BEGIN Article

Harness-plugin model

LLenergyMeasure separates two fundamentally different concerns: running a language model and measuring the energy consumed while doing so. The harness-plugin model is the architectural boundary that keeps those concerns apart. This page explains why the separation exists, what each side owns, and how the two halves communicate.

For a walkthrough of adding a new engine, see Engine extensibility.

The problem

Measuring inference energy sounds simple: start a counter, run the model, stop the counter. In practice the two activities have different lifecycle requirements:

Inference loads weights, warms up kernel caches, runs a batch of prompts, and releases GPU memory. The exact steps differ for every inference engine.
Measurement synchronises CUDA around the measurement window, polls the energy sampler at a steady rate, subtracts a baseline idle-power reading, collects environment metadata, and assembles a structured result. These steps are identical regardless of which engine produced the tokens.

Interleaving the two means every engine reimplements the same measurement infrastructure. A bug in energy accounting then needs fixing in every engine, and methodology improvements cannot roll out atomically.

The plugin model

MeasurementHarness (src/llenergymeasure/harness/__init__.py:220) is the orchestrator. It knows nothing about specific inference frameworks. It calls methods on an EnginePlugin instance and owns everything else.

END Article
BEGIN Entries

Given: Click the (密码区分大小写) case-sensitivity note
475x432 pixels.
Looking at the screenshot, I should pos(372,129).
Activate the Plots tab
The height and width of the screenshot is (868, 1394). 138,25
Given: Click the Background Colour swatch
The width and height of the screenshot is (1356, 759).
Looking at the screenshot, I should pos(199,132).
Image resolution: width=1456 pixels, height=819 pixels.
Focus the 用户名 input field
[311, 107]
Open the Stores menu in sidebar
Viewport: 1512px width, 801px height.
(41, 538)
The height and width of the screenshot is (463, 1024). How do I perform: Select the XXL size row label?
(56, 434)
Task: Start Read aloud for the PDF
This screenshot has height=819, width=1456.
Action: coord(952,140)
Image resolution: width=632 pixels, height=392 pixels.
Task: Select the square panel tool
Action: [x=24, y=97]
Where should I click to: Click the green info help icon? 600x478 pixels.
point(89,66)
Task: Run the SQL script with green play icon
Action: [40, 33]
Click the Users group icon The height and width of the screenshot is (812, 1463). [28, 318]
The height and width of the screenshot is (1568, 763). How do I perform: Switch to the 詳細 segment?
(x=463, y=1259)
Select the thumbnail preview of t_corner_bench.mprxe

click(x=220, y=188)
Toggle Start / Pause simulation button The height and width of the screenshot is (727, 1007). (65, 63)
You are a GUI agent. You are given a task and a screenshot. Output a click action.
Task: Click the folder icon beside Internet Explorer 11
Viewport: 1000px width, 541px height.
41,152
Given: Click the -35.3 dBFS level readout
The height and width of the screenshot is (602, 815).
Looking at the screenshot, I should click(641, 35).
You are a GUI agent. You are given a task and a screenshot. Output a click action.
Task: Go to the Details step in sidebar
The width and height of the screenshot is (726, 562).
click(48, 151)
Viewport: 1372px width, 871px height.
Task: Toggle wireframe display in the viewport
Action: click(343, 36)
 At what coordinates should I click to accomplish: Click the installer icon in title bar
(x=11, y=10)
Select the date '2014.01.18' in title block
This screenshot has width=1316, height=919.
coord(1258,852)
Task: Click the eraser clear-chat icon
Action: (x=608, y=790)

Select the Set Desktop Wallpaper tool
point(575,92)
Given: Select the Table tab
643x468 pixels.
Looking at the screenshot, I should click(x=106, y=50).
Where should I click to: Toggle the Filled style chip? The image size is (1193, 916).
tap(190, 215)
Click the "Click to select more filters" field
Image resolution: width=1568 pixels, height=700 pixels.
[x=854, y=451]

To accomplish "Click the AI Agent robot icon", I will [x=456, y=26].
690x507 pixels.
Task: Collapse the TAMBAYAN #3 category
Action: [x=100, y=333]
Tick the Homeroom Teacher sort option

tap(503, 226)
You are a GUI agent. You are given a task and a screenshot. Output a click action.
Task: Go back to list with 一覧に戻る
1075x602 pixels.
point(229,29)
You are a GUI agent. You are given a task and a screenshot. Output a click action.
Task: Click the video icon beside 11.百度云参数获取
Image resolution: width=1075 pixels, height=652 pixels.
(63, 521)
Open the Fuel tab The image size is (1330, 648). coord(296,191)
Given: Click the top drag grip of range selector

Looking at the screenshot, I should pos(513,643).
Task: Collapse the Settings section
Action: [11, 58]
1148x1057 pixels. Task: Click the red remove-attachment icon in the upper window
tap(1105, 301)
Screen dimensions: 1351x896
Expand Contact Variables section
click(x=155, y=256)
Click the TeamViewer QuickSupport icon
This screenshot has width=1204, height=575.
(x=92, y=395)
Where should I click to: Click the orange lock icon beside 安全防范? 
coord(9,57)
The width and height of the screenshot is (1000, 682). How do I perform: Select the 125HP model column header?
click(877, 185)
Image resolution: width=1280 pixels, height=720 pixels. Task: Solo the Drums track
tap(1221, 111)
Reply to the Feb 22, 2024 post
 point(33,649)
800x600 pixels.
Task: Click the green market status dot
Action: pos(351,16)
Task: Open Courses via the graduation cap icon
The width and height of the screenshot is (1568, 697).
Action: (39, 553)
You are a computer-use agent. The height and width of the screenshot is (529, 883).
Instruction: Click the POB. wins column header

END Entries

Stated task: Echo the part of the harness-plugin model text above starting at "Measuring inference energy" and ending at "roll out atomically.", word for word.

Expected answer:
Measuring inference energy sounds simple: start a counter, run the model, stop the counter. In practice the two activities have different lifecycle requirements:

Inference loads weights, warms up kernel caches, runs a batch of prompts, and releases GPU memory. The exact steps differ for every inference engine.
Measurement synchronises CUDA around the measurement window, polls the energy sampler at a steady rate, subtracts a baseline idle-power reading, collects environment metadata, and assembles a structured result. These steps are identical regardless of which engine produced the tokens.

Interleaving the two means every engine reimplements the same measurement infrastructure. A bug in energy accounting then needs fixing in every engine, and methodology improvements cannot roll out atomically.